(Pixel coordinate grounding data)
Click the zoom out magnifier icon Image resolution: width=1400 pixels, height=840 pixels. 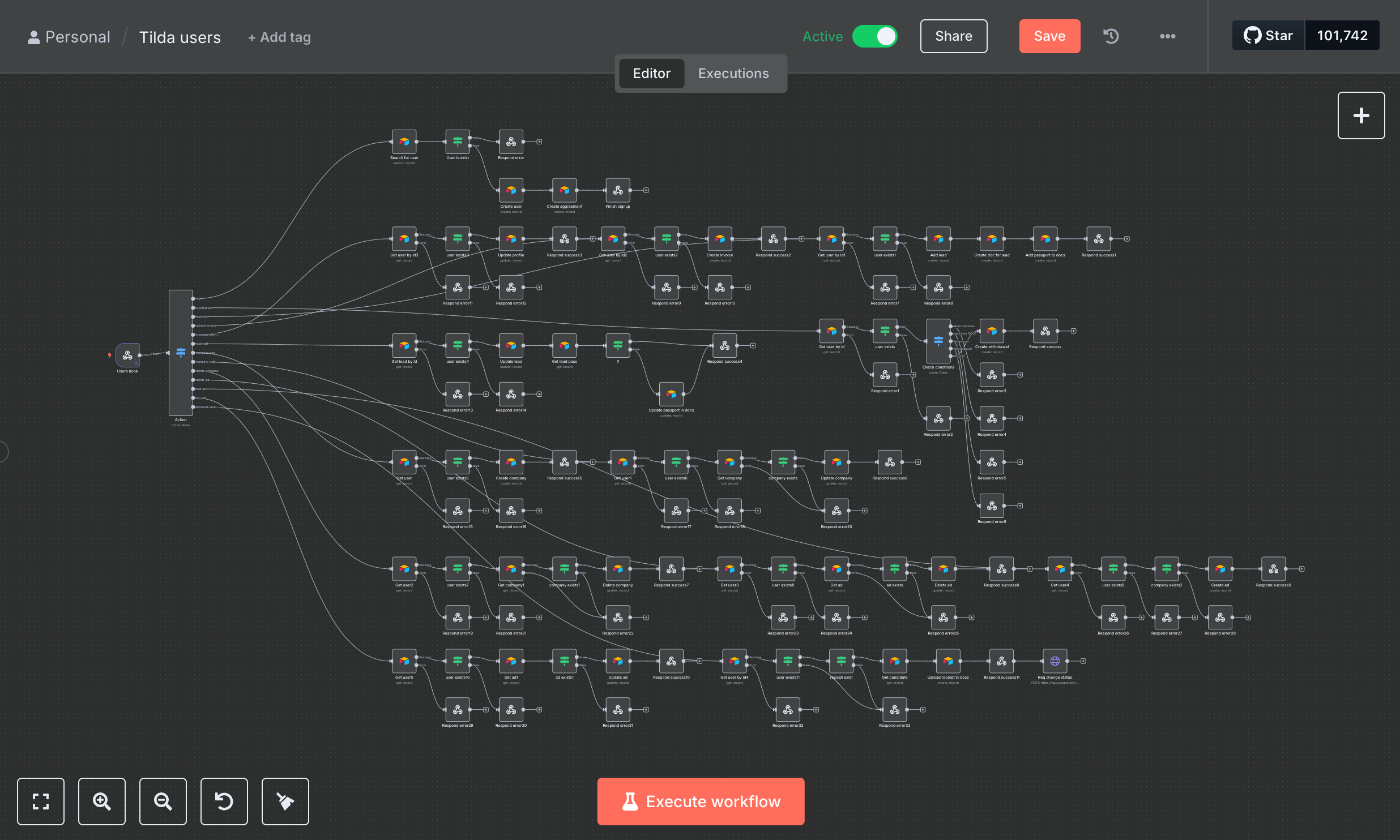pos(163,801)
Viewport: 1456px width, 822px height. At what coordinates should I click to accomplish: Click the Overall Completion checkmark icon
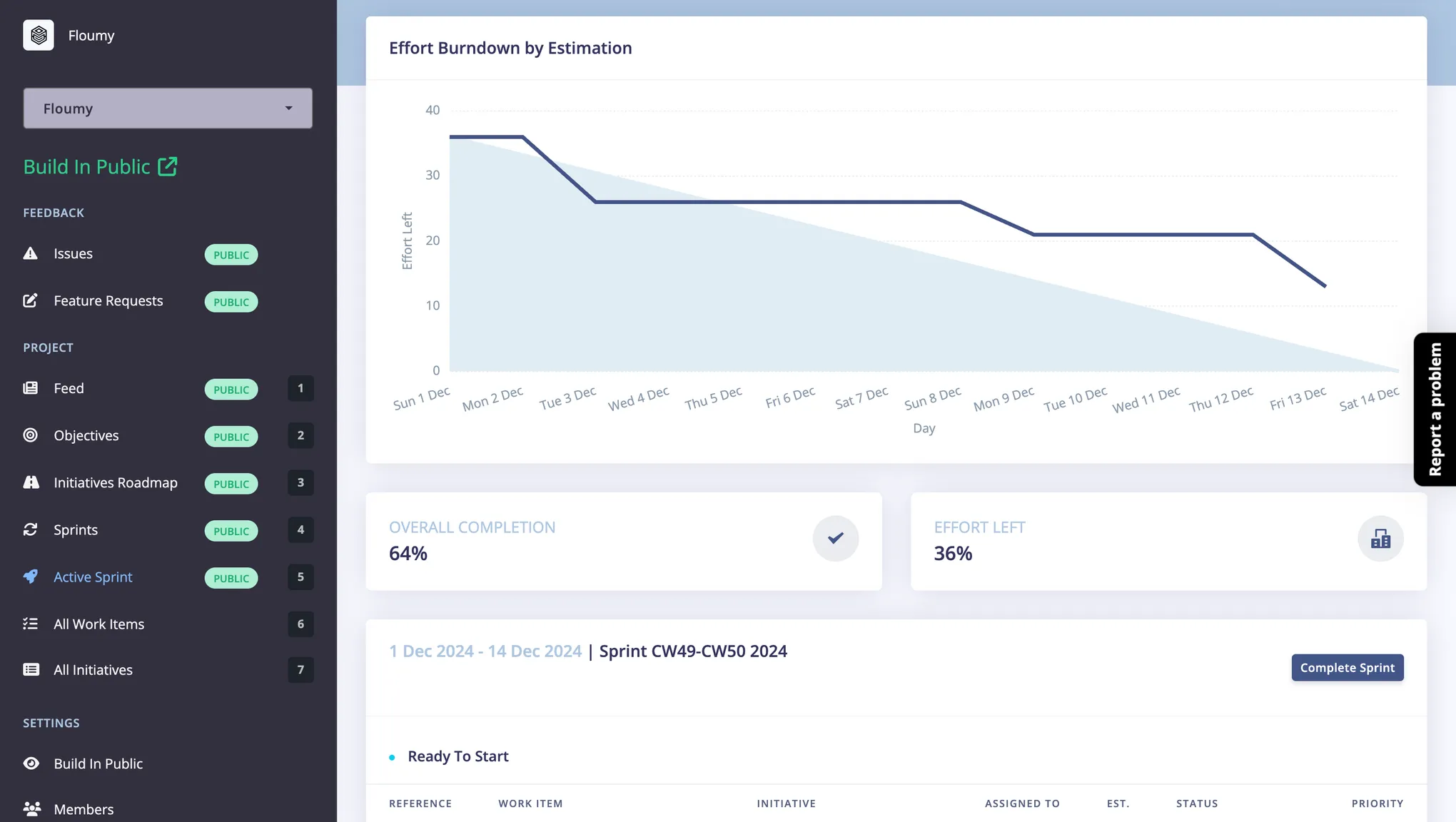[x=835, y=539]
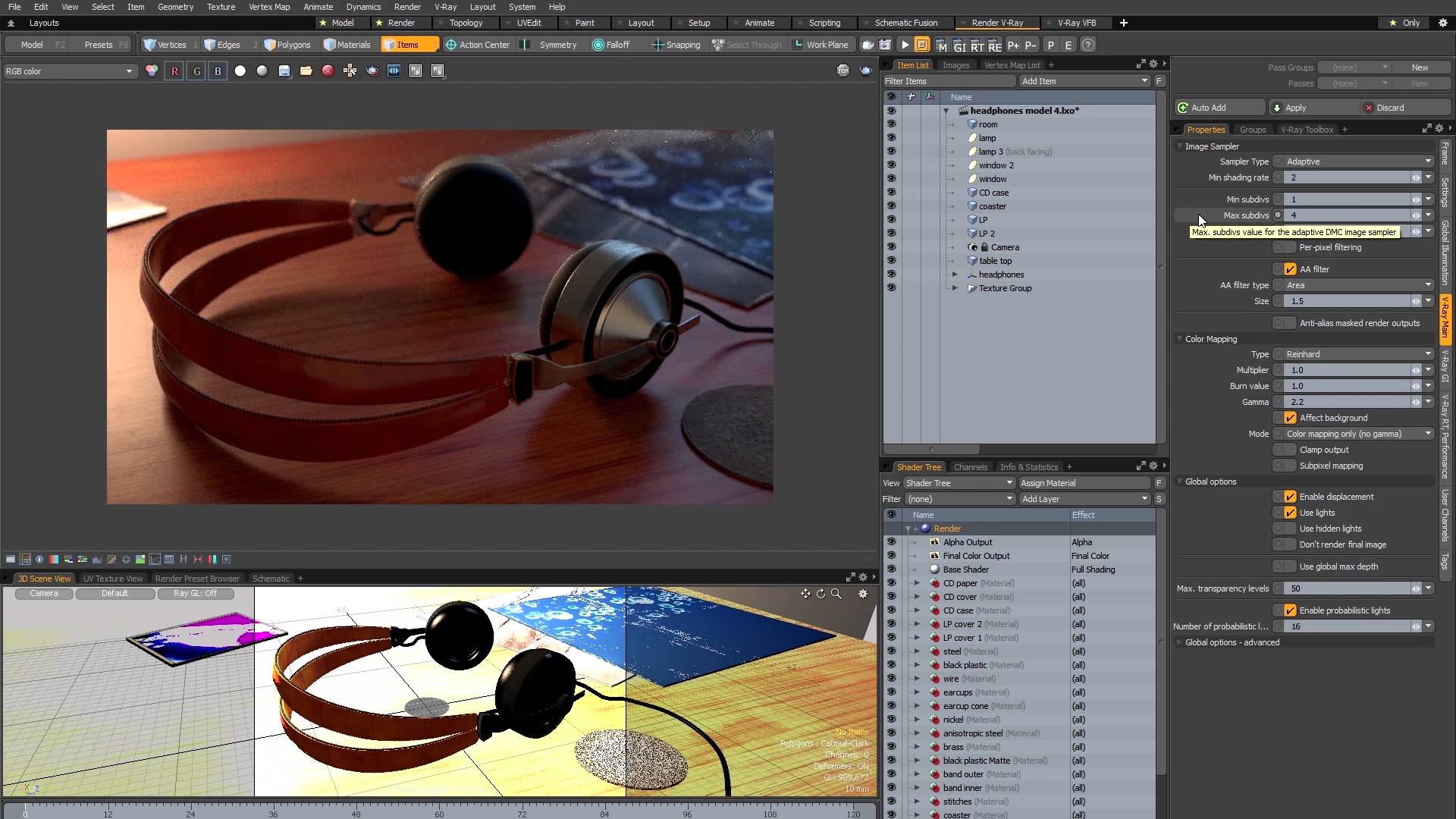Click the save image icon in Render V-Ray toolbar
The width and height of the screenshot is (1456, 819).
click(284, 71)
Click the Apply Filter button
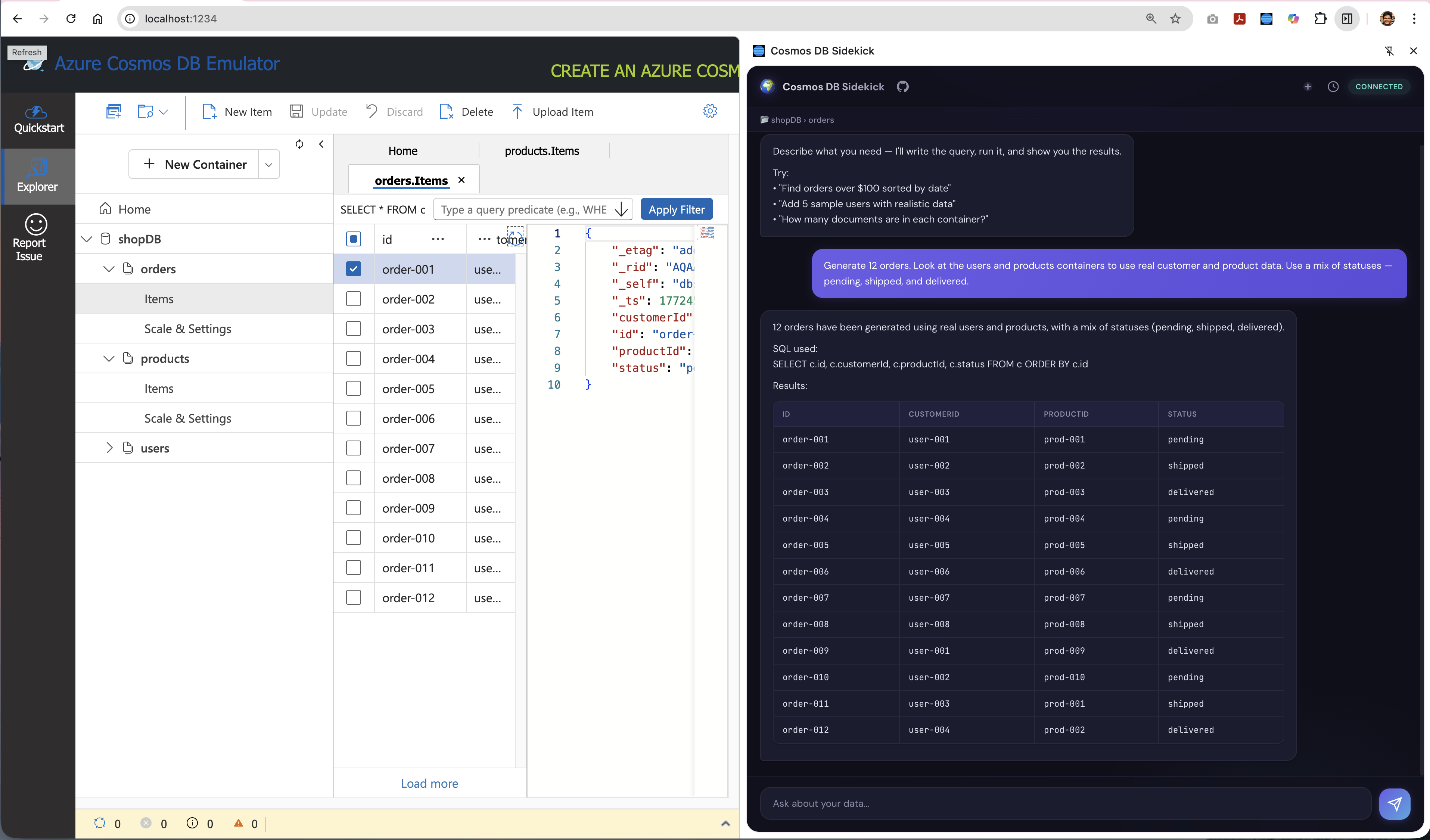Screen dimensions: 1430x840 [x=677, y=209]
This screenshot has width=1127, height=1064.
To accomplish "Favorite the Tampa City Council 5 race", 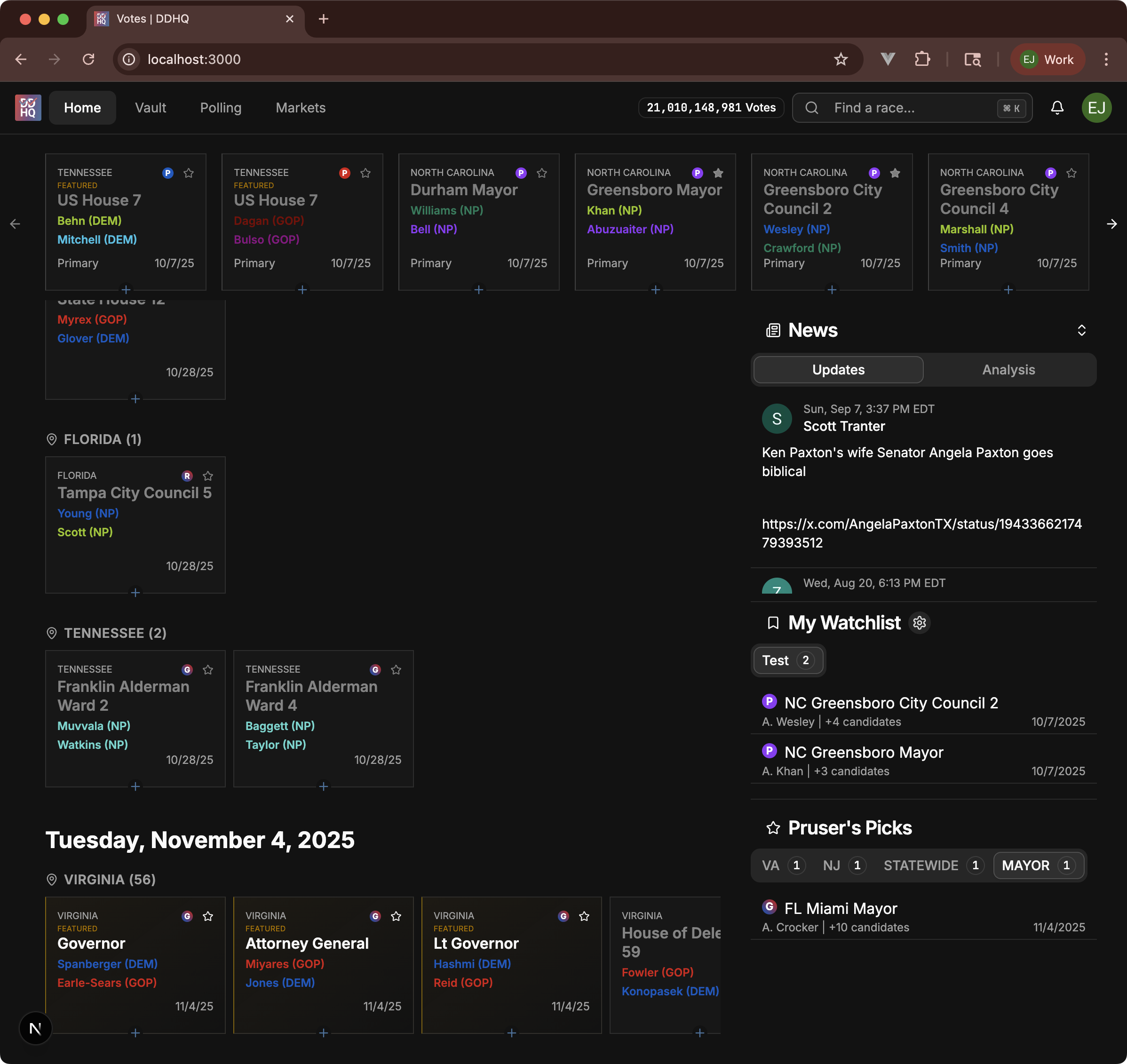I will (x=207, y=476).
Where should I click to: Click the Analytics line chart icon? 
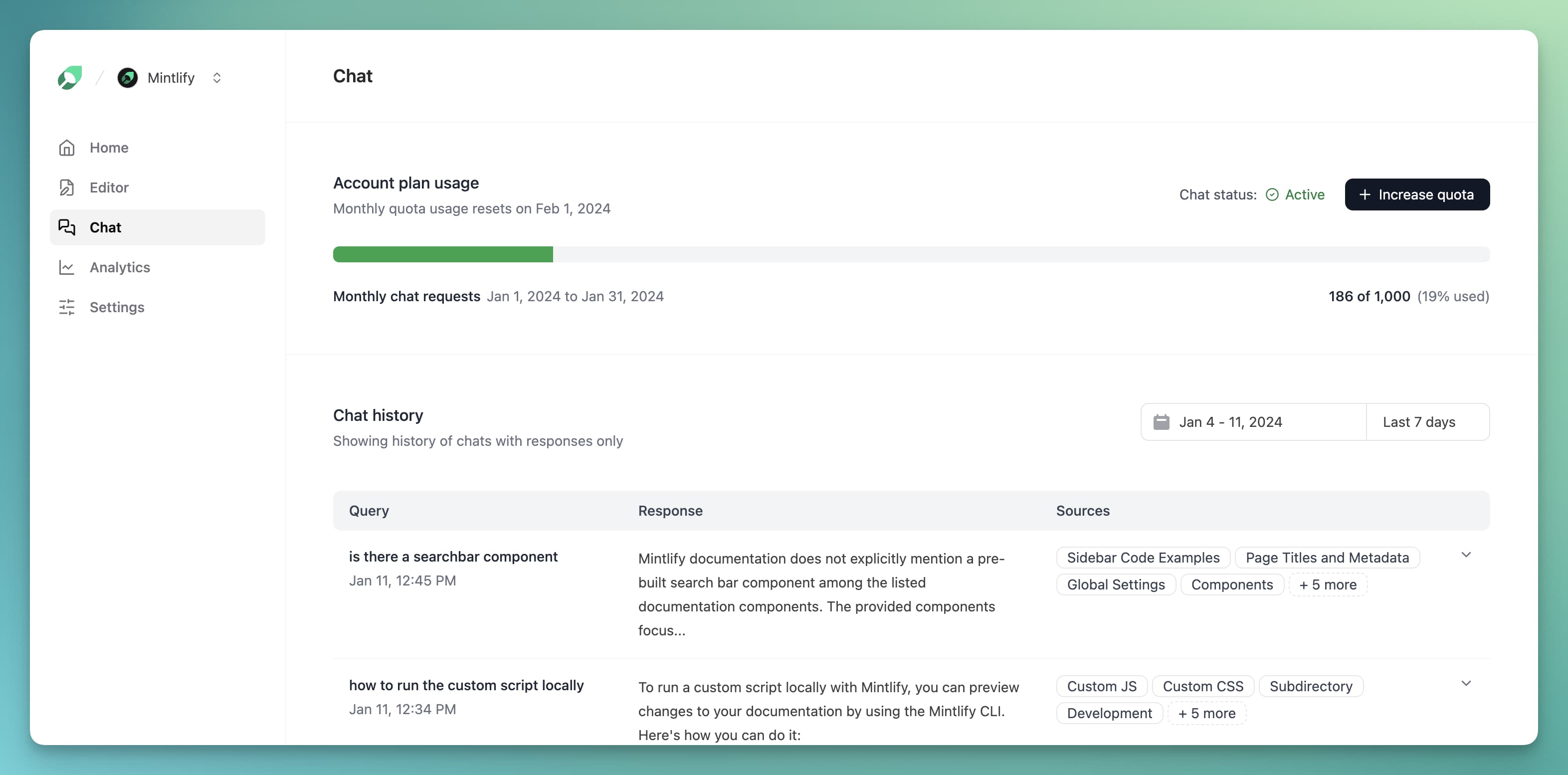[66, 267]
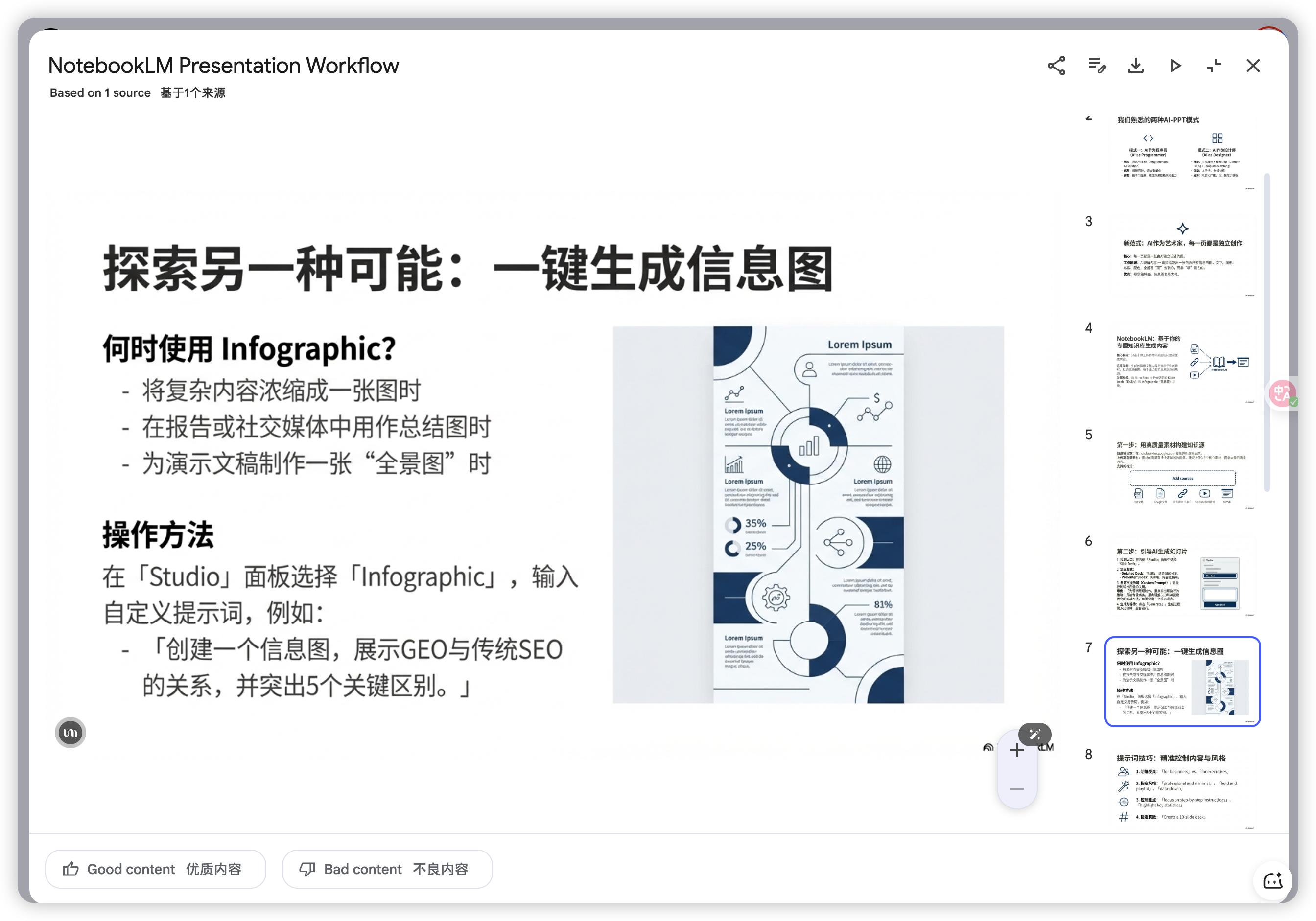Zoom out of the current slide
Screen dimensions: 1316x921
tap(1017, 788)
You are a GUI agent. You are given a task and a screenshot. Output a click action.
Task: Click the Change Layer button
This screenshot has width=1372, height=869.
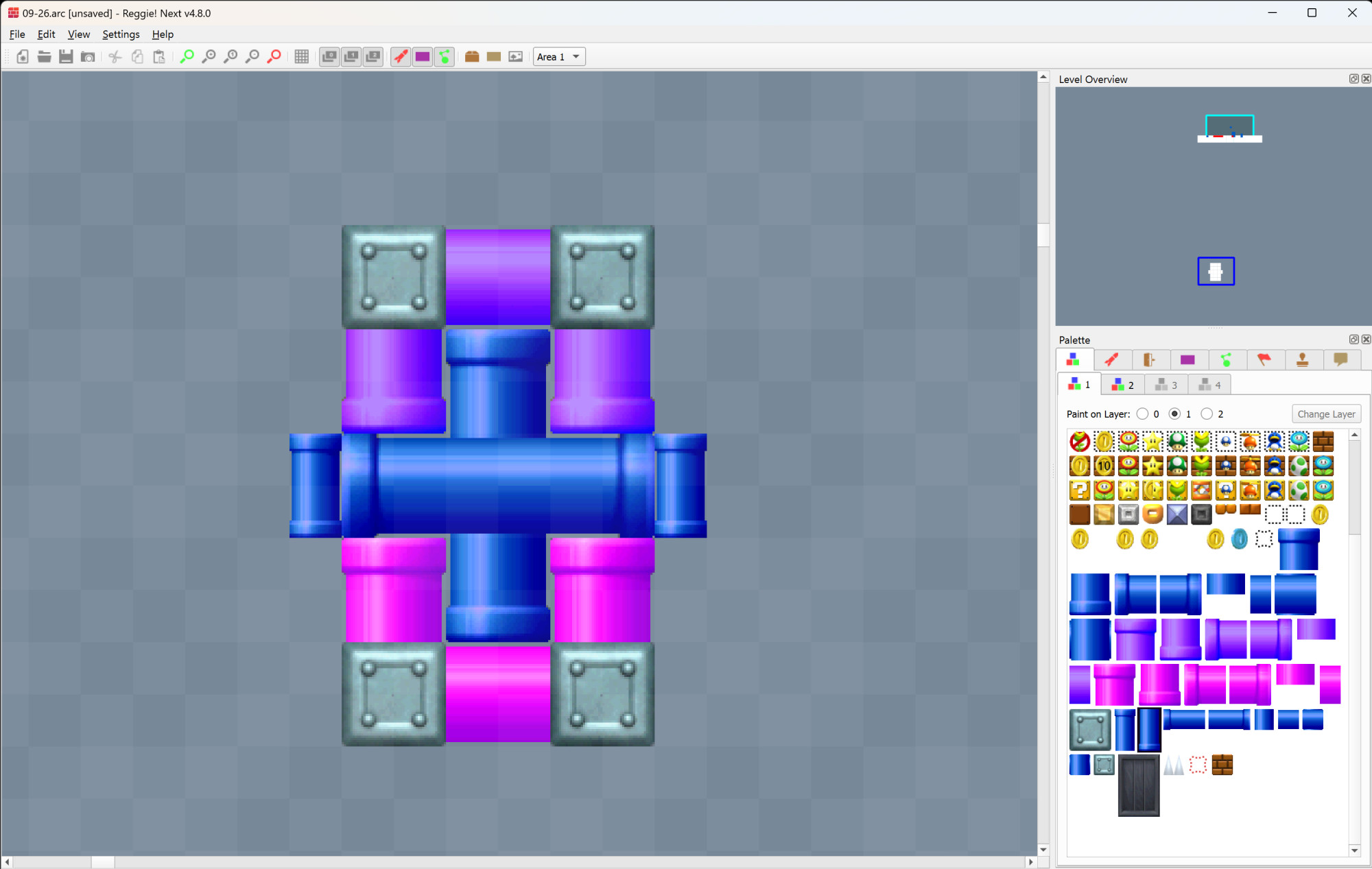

• [Task brief]
Starting at the line that contains "Where should I", reproduce each line exactly through the end of the entries above, leaving every picture out.

• [Reply to the exercise]
Where should I click to: Click the Analytics line chart icon? 
[66, 267]
Zoom out of the current slide
Screen dimensions: 1316x921
tap(1017, 788)
You are a GUI agent. You are given a task and a screenshot. Output a click action.
Task: Click the Change Layer button
This screenshot has width=1372, height=869.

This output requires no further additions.